#finespeech | Explore Tumblr posts and blogs

shimmerloid-ai · 9 months ago

Text

Introduction - Vocal Synth Terminology - Part 1

This post will be split into multiple parts due to Tumblr's character limit.

If you are new to the Vocal Synth community, you may encounter some words and phrases you don’t understand. For instance, someone may tell you about Rin and Len’s appends, and you may confuse that term for the difficulty in Project Sekai! Colorful Stage! Or may have heard someone discussing USTs, but can not find its definition anywhere nor figure out what the hell they are talking about.

Well, I made a dictionary of sorts to help newbie fans get used to Vocal Synth jargon. The keyword is “Vocal Synth” as these apply to other software as well. These definitions have a greater focus on the programs themselves than the characters.

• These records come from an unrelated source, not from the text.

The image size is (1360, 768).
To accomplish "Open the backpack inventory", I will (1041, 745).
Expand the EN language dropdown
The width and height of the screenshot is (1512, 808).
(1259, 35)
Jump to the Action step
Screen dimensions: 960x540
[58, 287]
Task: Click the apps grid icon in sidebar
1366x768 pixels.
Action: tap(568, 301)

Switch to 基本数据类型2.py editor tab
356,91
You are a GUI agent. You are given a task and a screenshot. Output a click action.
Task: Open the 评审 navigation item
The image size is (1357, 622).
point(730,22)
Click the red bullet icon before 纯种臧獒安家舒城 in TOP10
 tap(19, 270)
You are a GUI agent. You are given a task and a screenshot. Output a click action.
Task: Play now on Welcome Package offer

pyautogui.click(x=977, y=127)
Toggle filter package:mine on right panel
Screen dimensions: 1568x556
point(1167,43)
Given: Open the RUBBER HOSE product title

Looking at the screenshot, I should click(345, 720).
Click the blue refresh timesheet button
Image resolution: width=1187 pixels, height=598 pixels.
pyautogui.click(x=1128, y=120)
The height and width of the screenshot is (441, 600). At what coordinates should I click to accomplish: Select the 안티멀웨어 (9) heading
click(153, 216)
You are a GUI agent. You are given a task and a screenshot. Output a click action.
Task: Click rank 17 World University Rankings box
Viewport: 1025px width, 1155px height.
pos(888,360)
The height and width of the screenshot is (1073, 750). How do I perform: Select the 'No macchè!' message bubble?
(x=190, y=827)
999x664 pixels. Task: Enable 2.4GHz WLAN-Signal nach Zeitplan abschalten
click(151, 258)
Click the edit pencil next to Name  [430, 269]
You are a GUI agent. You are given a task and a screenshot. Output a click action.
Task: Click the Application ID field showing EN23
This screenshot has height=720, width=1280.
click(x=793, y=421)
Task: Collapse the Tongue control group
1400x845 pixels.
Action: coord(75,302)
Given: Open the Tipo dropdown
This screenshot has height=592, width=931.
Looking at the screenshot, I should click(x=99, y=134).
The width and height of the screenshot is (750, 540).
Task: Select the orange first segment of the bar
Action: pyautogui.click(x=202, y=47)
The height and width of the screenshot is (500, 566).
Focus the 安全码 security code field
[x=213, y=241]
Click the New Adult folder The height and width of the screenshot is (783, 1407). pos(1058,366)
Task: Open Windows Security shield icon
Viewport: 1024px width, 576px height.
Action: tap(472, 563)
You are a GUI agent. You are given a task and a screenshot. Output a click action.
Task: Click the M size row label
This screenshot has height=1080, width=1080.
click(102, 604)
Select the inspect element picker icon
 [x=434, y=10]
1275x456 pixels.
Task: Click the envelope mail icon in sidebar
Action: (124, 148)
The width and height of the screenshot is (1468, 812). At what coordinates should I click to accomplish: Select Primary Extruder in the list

Credits to Vocaloid Wiki and Minnemi on YouTube for some of these definitions.

Vocal Synthesizer: A digital instrument that creates tracks like any other DAW, but instead of piano notes, guitar strums, or drum beats, you compose vocals! Also known as “vocal synths”. Examples of vocal synthesizers include VOCALOID, UTAU, SynthesizerV, CeVIO, and Piapro Studio.

Voicebank: A collection of recordings of the sounds that make up a language. These sounds are typically vowels and constants, but depending on the voice bank, you may also get breath notes and pronunciation effects. Or, in simpler terms, the singers that are used in vocal synths! There are ton of voicebanks in the vocal synth community, with some of the popular ones being Hatsune Miku (VOCALOID + Piapro Studio), Kagamine Rin and Len (VOCALOID + Piapro Studio), Megurine Luka (VOCALOID + Piapro Studio), Kasane Teto (UTAU + SynthesizerV), Megpoid Gumi (VOCALOID + SynthesizerV + A.I. VOICE, FineSpeech Ver3), flower (VOCALOID + Gynoid Talk + CeVIO), IA (VOCALOID + CeVIO), and KAFU (CeVIO + SynthesizerV)! Individual vocal synth characters can also have different versions of their voice, such as Yuzuki Yukari’s Onn (soft) and Lin (power) voicebanks!

Voice Provider: The person whose voice that a voicebank is created. Voice providers record samples of their voice (specifically vowels and constants) at a certain key (for instance A3), which are turned into a voicebank with the company’s black magic (I’m kidding, I don’t know how they process and put the vocals together). For instance, PIKO is Utatane Piko’s voice provider, Satoshi Fukase is Fukase’s voice provider, and Naoto Fuga (shown below) is KAITO’s voice provider!

Crypton Future Media: The brains behind some of the most popular VOCALOIDs, which are Hatsune Miku, Kagamine Rin, Kagamine Len, Megurine Luka, KAITO, and MEIKO. Aside from voicebanks, they created games, concerts, merchandise, and much more relating to these beloved VOCALOIDS! Cryptonloids are… VOCALOIDS created by Crypton. Soon, Crypton departed from Yamaha and made its own vocal synthesizer in affiliation with another company called Piapro named Piapro Studio. There are two versions of this software; Piapro Studio NT and Piapro Studio V4x.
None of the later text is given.